• [WRITTEN INSTRUCTION]: Copy every line of the data below without making any changes.
** START SUPPLIED MATERIAL **
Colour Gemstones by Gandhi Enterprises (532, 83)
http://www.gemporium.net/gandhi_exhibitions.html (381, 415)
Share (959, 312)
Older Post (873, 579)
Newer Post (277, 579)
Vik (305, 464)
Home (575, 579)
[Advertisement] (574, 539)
** END SUPPLIED MATERIAL **
• [TASK OUTPUT]:
Colour Gemstones by Gandhi Enterprises (532, 83)
http://www.gemporium.net/gandhi_exhibitions.html (381, 415)
Share (959, 312)
Older Post (873, 579)
Newer Post (277, 579)
Vik (305, 464)
Home (575, 579)
[Advertisement] (574, 539)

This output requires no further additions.